1. МИРНЫЕ БЕСЕДЫ. Говорили о стихах и поэзии. В нашем кружке это - самая страстная тема. Разговор, казалось бы, о самом мирном кончается зачастую спором, повышенными голосами, резкостями. Была одна ссора, кончившаяся непримиримой враждой. Есть две поэтические партии. Одна утверждает, что стихи - это «манавадхармашастра» человечества - книга законов Первого Человека, что в стихах начинается жизнь и к ним возвращается, к своему источнику, что «поэты - непризнанные законодатели мира». Другие - иронически - что стихи - «тихое лунное дело», не больше. «Тихое лунное дело» тоже чужая формула - из «Комментариев» Георгия Адамовича.

Я люблю вещи гордые, но и за Адамовичем не могу не признать своей правды. Само слово стихи - тихое. Есть в нем китайская ляотсевская смиренномудрость: главный принцип религии Ляотсе, кирпичики, из которых сложено его учение об истинном совершенстве - смирение, тихость. Ляотсе - тишайший из всех законодателей, светящийся тихостью - даже не умерший - отошедший (буквально) из мира, или - лучше - растворившийся в воздухе легенды, - потому он ближе Магомета тихим законодателям - стихотворцам. Главный принцип его: тихое есть самое громкое, последнее - первое. «Вода, - она прозрачна, безвкусна, не имеет формы, но невидимый ручеек подмывает горы, капля крушит гранит».

Недаром за стихи ссылали, заточали, казнили. Не историей ли доказано, что из тихого дела вырастали громкие дела.

Говорят, туманный символический немецкий поэт Стефан Георге - поэт «башни из слоновой кости», законодатель эстетического философствующего кружка поздних романтиков - поэт мало ведомый и еще меньше читаемый - он, тишайший, поколебал Иерихон старой Германии. «Предвестье новой империи прозвучало в скромных песнях» (один немецкий критик). Журнал «тайного государства» поэта - ставшего явным - назывался совсем скромно, незаметно: «Die Blätter für die Kunst».

Тишина сеется, а взрастает Буря. В молчании проходит мимо людей Бог и подымает в их душах магнетические бури, сотрясающие мир...

Недавно я принес газету с подчеркнутой красным карандашом опечаткой.
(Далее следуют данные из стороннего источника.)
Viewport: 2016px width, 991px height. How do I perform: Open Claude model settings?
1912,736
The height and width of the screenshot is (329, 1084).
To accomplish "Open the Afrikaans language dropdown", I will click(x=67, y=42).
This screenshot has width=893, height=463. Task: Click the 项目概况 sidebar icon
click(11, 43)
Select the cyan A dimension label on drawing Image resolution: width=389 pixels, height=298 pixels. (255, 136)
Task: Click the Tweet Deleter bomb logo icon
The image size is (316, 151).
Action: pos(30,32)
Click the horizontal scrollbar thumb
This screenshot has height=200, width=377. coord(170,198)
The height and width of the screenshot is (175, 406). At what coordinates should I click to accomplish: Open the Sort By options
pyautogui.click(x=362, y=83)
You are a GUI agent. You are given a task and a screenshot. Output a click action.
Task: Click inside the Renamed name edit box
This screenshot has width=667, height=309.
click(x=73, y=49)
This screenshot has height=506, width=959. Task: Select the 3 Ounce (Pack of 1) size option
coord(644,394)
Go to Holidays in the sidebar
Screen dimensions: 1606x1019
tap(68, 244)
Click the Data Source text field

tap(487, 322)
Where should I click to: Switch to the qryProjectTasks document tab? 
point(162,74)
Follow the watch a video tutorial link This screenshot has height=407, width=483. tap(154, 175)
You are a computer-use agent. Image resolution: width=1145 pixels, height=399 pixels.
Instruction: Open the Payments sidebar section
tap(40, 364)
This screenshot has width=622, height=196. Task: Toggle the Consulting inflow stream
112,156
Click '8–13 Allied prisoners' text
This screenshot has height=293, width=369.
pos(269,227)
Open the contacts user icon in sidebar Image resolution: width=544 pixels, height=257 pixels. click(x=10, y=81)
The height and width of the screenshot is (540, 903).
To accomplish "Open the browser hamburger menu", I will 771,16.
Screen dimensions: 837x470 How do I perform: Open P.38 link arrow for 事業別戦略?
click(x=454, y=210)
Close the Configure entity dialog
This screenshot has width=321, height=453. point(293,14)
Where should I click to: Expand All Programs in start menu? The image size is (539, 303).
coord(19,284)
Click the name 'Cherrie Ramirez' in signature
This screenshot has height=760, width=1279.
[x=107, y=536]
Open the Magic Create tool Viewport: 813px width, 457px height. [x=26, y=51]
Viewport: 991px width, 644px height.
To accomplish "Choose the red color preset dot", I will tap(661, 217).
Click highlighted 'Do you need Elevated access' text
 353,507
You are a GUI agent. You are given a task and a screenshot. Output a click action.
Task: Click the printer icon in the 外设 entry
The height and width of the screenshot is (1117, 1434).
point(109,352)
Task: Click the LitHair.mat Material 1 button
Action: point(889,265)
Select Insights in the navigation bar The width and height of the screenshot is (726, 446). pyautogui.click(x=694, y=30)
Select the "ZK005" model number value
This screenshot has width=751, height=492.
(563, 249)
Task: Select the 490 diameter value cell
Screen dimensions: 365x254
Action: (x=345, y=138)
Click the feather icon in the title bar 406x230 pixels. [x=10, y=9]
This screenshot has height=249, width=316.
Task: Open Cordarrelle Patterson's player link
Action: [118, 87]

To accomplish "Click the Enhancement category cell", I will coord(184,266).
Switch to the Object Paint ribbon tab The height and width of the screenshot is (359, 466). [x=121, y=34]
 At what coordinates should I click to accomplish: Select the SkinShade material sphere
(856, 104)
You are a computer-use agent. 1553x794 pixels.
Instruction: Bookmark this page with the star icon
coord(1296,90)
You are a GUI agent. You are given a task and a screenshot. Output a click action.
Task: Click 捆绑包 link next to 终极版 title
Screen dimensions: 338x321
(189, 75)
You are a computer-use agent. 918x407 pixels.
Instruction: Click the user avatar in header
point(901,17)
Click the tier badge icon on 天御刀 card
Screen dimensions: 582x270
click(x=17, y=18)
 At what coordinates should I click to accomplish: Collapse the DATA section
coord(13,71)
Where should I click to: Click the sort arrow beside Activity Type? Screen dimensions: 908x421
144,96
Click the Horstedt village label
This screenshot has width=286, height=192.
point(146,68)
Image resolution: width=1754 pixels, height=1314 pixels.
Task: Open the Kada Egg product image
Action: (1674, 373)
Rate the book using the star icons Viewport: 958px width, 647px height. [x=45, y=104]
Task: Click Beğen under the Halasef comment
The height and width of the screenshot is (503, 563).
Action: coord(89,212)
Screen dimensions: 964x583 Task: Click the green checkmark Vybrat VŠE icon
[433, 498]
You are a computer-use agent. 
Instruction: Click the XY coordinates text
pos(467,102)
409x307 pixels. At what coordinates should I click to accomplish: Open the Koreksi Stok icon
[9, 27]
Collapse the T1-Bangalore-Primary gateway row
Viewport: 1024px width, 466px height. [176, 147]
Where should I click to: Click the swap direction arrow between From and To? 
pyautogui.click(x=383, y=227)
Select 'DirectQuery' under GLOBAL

Положил на стол, и все, замолчав, заинтригованные моим молчанием, - читали. Вместо «политическая власть» было напеча­тано:

ПОЭТИЧЕСКАЯ ВЛАСТЬ

С этих пор «поэтическая власть» вошла в терминологию мирных «бесед».

2. СВЯЩЕННАЯ ЛИРА. У нас начали говорить о «поэтической газете».

Политические газеты - дела, потерявшие голос. Нужно «тихое» дело. Уже давно нас в зарубежьи объединяет лишь одна литература. Единственная ногами эмигранта осязаемая почва. Дух же литературы, ее идеократия - поэзия. Поэты - законодатели, тихие трубы будущих громких дел.

Наиболее «активна», действенна, чревата будущим - боëева - может быть только «поэтическая газета»...

Самый трудный шаг все-таки название. Слово - формула, единый принцип, инициалы на щите, поднятом в бою, обращено к противнику... Наконец, на улице, на трамвайной остановке я воскликнул: Священная лира.

И «Священную лиру» решено было оставить.

Обсуждали манифест –

           заклинательный знак –

                                                      лозунги.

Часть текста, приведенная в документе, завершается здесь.